The immense processing power from these new components allows for faster AF/AE calculation while also reducing EVF display latency. The processor and front end LSI are also responsible for the larger continuous shooting buffer, enabling photographers to shoot at a blazing 20 fps4 with continuous AF/AE tracking for up to 362 JPEG6 or 241 RAW5 images.
The camera’s innovative AF system tracks complex, erratic motion with higher accuracy than ever before, with the ability to calculate AF/AE at up to 60 times per second10, regardless of shutter release and frame capture. Further, when the shutter is released while shooting stills, the electronic viewfinder functions with absolutely no blackout, giving the user a seamless live view of their subject at all times12. This feature truly combines all of the benefits of an electronic viewfinder with the immediacy and “in the moment” advantages that not even the finest optical viewfinders can match, and is available in all still image modes including high speed 20 fps4 continuous shooting.
With 693 focal plane phase detection AF points covering approximately 93% of the frame, the camera ensures improved precision and unfailing focus in scenes where focus might otherwise be difficult to achieve. The Fast Hybrid AF system – pairing the speed and excellent tracking performance of phase detection AF with the precision of contrast AF – achieves approximately 25% faster performance when compared with α7R II, ensuring all fast-moving subjects are captured.
Professional Capabilities in a Compact Body
Sony’s new full-frame camera is equipped with a variety of enhanced capabilities that give it a true professional operational style.
The α9 features an all-new, high-resolution, high-luminance Quad-VGA OLED Tru-Finder with approximately 3,686k dots for extremely accurate, true-to-life detail reproduction. The new Tru-Finder, which is the highest resolution viewfinder ever for a Sony α camera, incorporates an optical design that includes a double-sided aspherical element, helping it to achieve 0.78x magnification and a level of corner to corner sharpness that is simply outstanding. The EVF also utilizes a ZEISS® T* Coating to greatly reduce reflections, and has a fluorine coating on the outer lens that repels dirt.
This all adds up to a luminance that is 2x higher than the XGA OLED Tru-Finder from the α7R II, creating a viewfinder image with a brightness level that is nearly identical to the actual scene being framed, ensuring the most natural shooting experience. The frame rate of the Tru-Finder is even customizable, with options to set it for 60 fps or 120 fps13 to best match the action.
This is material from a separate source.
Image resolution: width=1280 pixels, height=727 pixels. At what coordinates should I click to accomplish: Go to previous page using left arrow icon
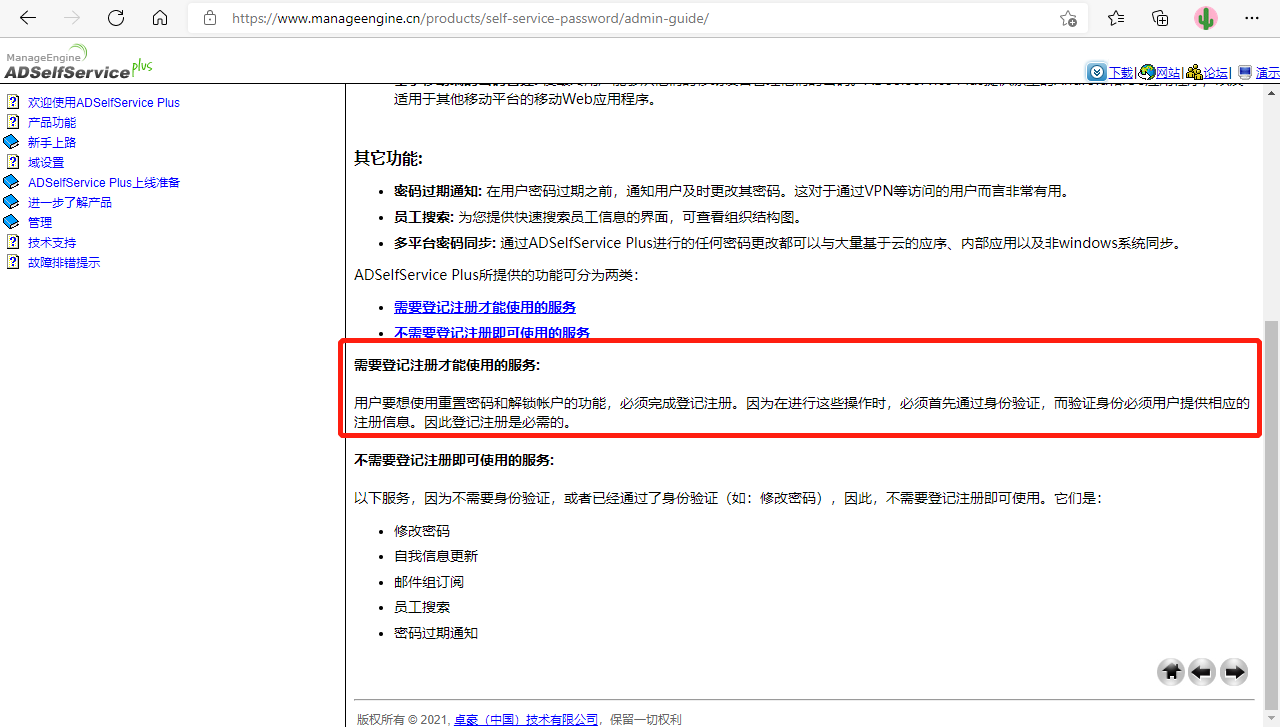pos(1202,672)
The α9 is equipped with an innovative 5-axis image stabilization system that provides a shutter speed advantage of 5.0 steps9, ensuring the full resolving power of the new sensor can be realized, even in challenging lighting. Also, with a simple half press of the shutter button, the effect of the image stabilization can be monitored in the viewfinder or on the LCD screen, allowing framing and focus to be accurately checked and continually monitored.
The α9 also offers an Ethernet port (wired LAN terminal), allowing convenient transfer of still image files to a specified FTP server at high-speed, making it an ideal choice for studio photography, high-profile news and sporting events and more. There is a sync terminal as well, enabling external flash units and cables to be connected directly for convenient flash sync.
New Features for Fast Operation
Sony’s new α9 has several new and updated focus functions that support faster, easier focusing in a variety of situations. The camera features a multi-selector joystick on the back of the camera, allowing shooters to easily shift focus point within the frame by pressing the multi-selector in any direction up, down, left or right when shooting in Zone, Flexible Spot or Expanded Flexible Spot focus area modes. The new model also offers touch focusing on the rear LCD screen for easily selecting of and shifting focus towards a desired focus point or subject.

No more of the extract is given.